== Recorded data ==
=== Section Start ===
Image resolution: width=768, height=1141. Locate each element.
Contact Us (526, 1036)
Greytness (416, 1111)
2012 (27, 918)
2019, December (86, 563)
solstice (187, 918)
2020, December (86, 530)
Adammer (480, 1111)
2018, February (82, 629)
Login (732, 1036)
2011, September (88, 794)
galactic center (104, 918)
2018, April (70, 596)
=== Section End ===
=== Section Start ===
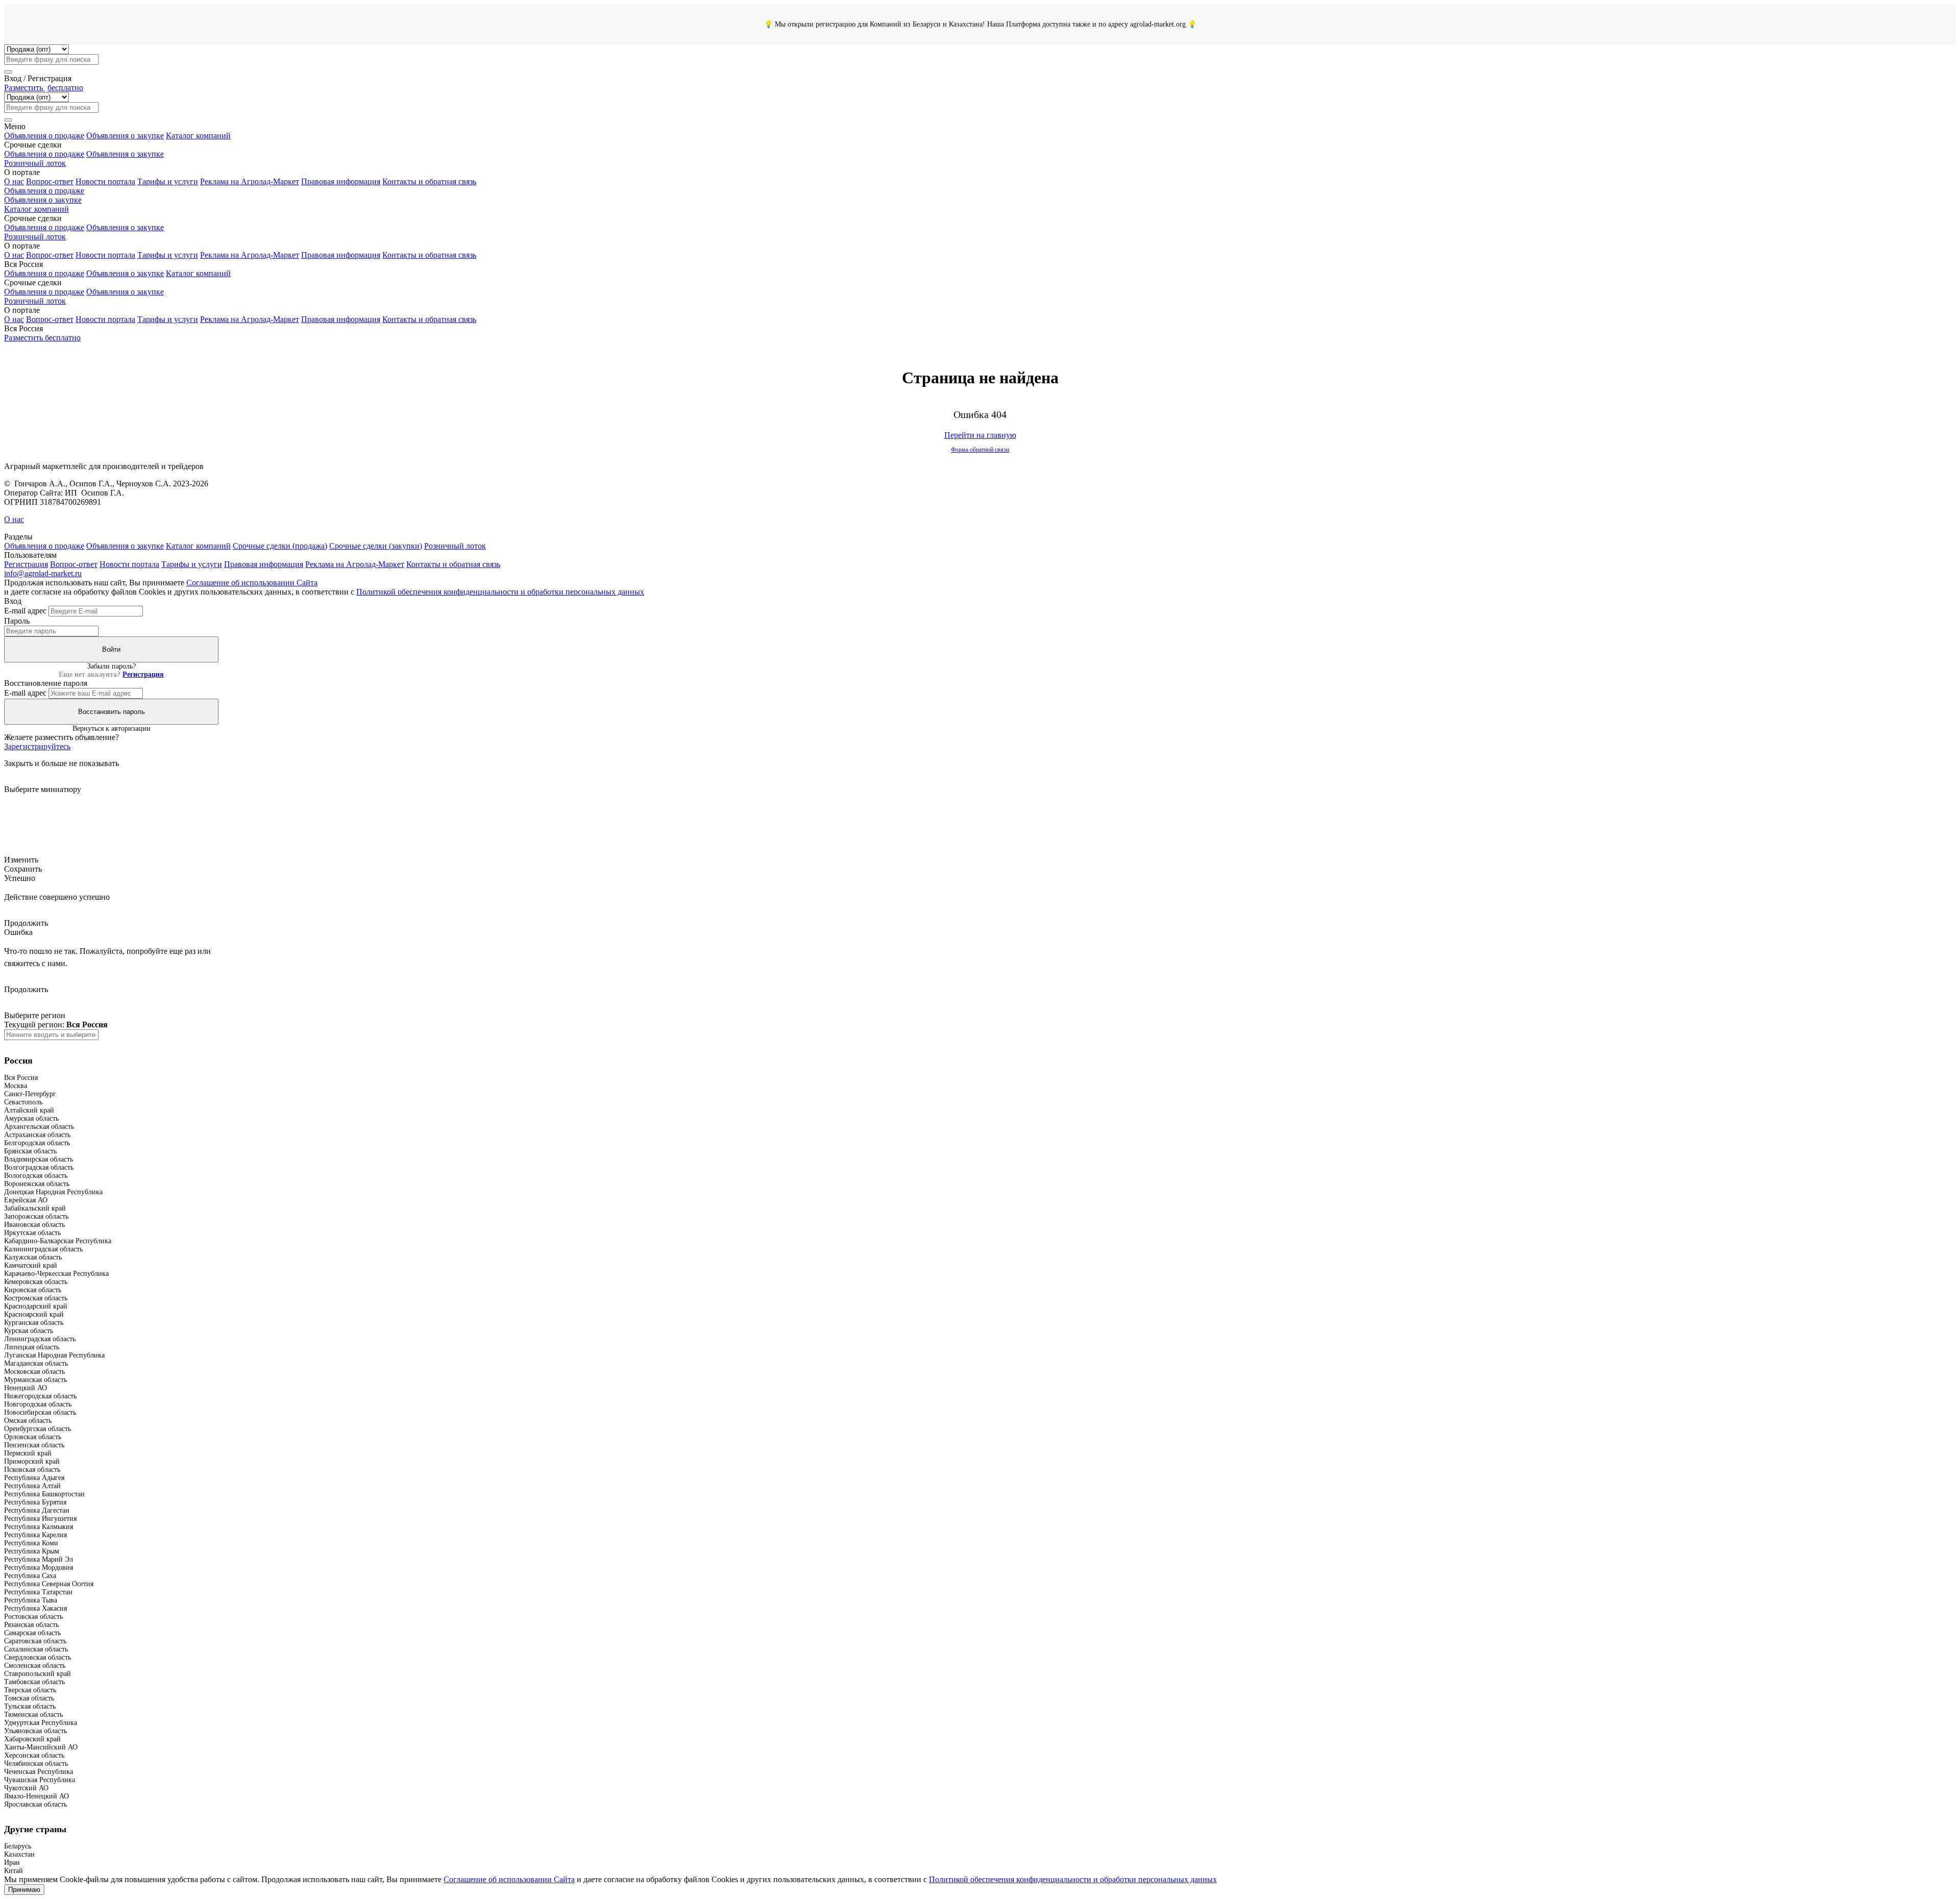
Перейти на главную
=== Section End ===
== What you should do ==
In the entries above, find the line holding "Image resolution: width=768, height=1141." and the line holding "2018, April (70, 596)", then retype exactly those two lines and every line between them, and nothing else.

== Solved exercise ==
Image resolution: width=768, height=1141. Locate each element.
Contact Us (526, 1036)
Greytness (416, 1111)
2012 (27, 918)
2019, December (86, 563)
solstice (187, 918)
2020, December (86, 530)
Adammer (480, 1111)
2018, February (82, 629)
Login (732, 1036)
2011, September (88, 794)
galactic center (104, 918)
2018, April (70, 596)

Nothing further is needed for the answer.